WHAT THE TASK REQUIRES — Return exactly the lines from the start of the records below through the line containing "569x451 pixels.", both ends included, and leave out the pictures.

RECORDS SUPPLIED —
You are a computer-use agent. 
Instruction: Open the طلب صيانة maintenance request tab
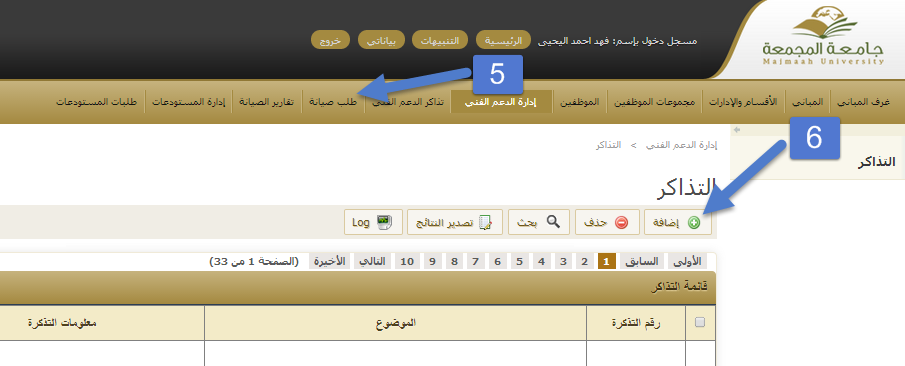point(333,102)
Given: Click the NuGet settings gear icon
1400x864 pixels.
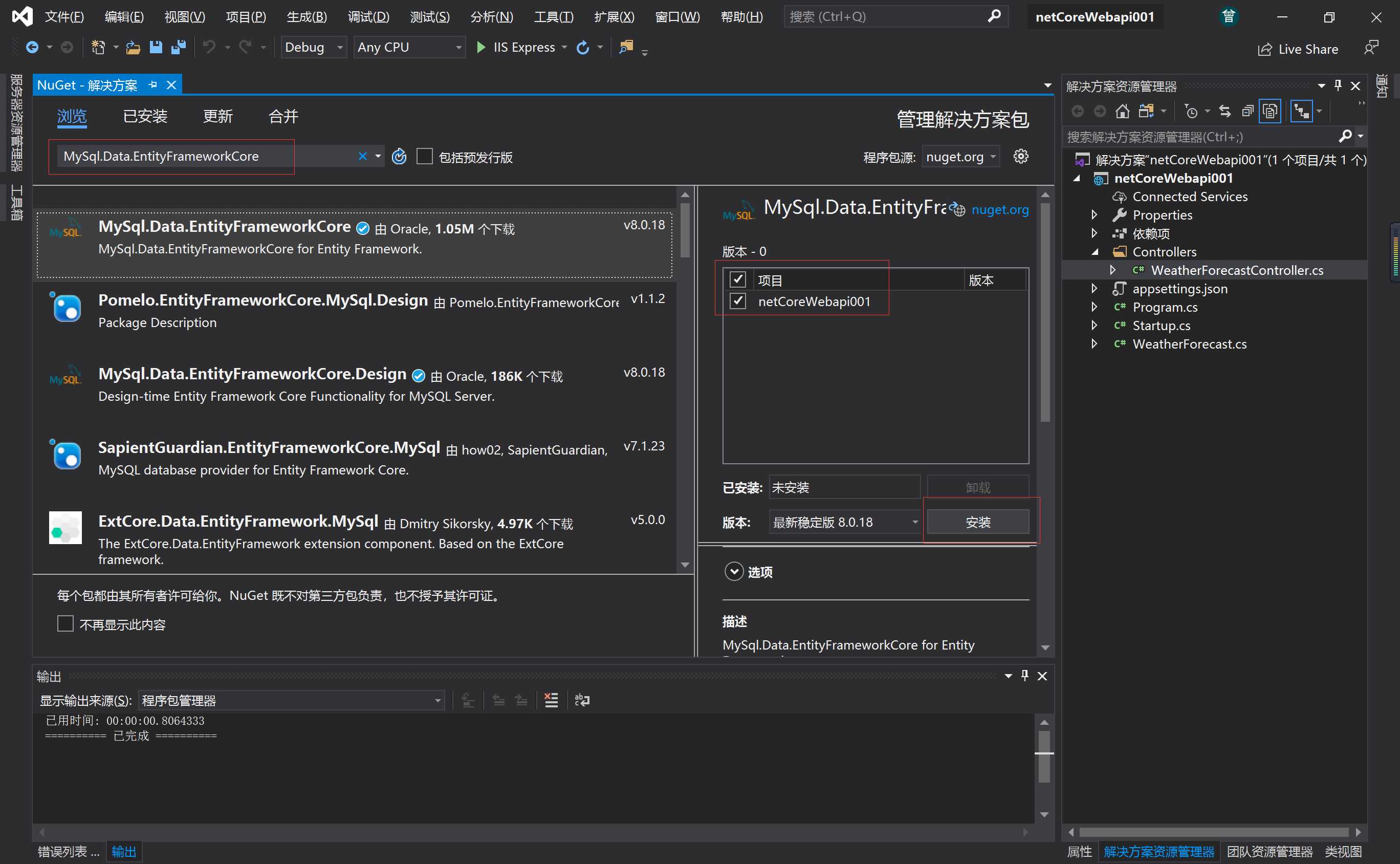Looking at the screenshot, I should tap(1022, 155).
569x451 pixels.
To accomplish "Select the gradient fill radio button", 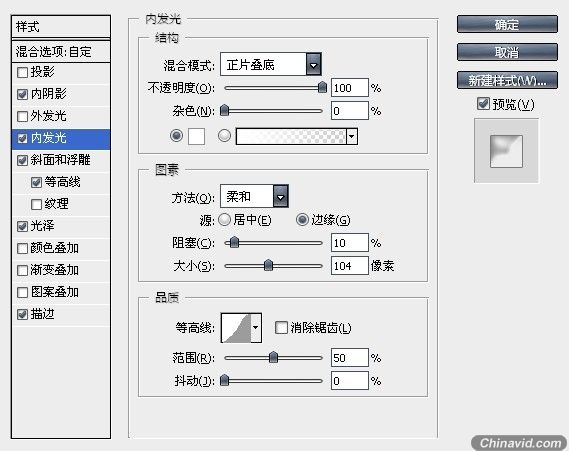I will click(224, 136).
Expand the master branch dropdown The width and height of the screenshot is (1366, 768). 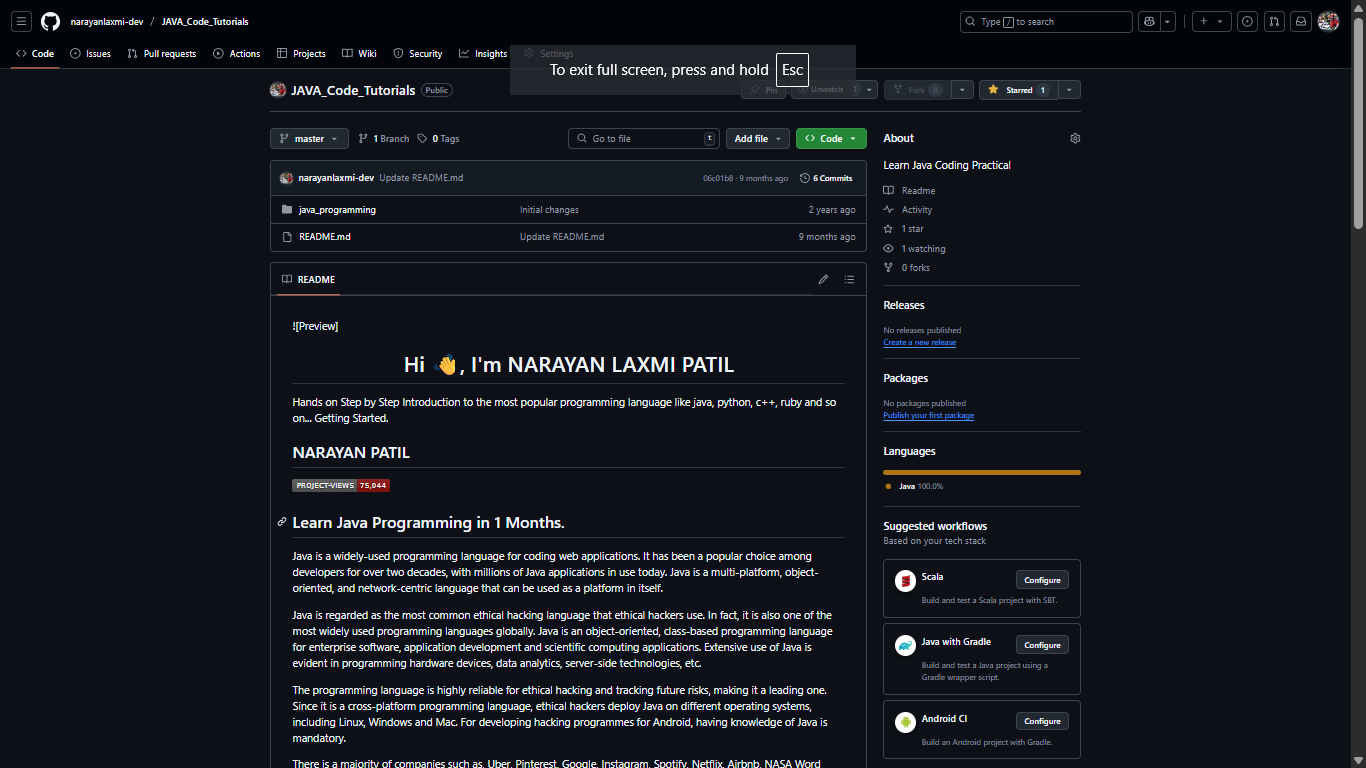click(310, 139)
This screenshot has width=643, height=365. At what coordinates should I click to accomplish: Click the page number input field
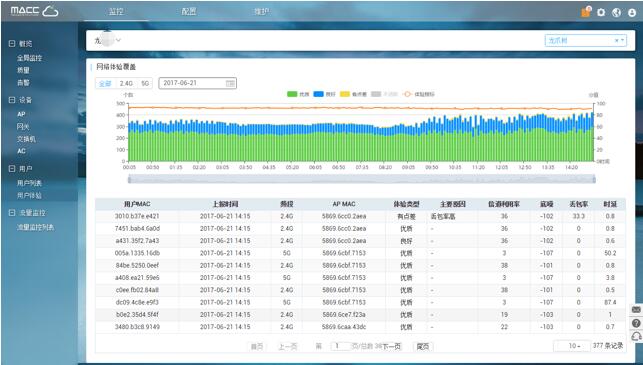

EXERCISE ANSWER —
You are a computer-use agent. 
Instruction: Open the طلب صيانة maintenance request tab
point(333,102)
Given: Click the NuGet settings gear icon
1400x864 pixels.
Looking at the screenshot, I should tap(1022, 155).
569x451 pixels.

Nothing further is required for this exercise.